TASK DIRECTIONS: From top to bottom, restate the entries below word for word.

▬▬▬

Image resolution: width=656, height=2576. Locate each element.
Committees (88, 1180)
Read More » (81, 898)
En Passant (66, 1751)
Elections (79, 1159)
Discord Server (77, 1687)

▬▬▬

EXERCISE SOLUTION:
Image resolution: width=656, height=2576. Locate each element.
Committees (88, 1180)
Read More » (81, 898)
En Passant (66, 1751)
Elections (79, 1159)
Discord Server (77, 1687)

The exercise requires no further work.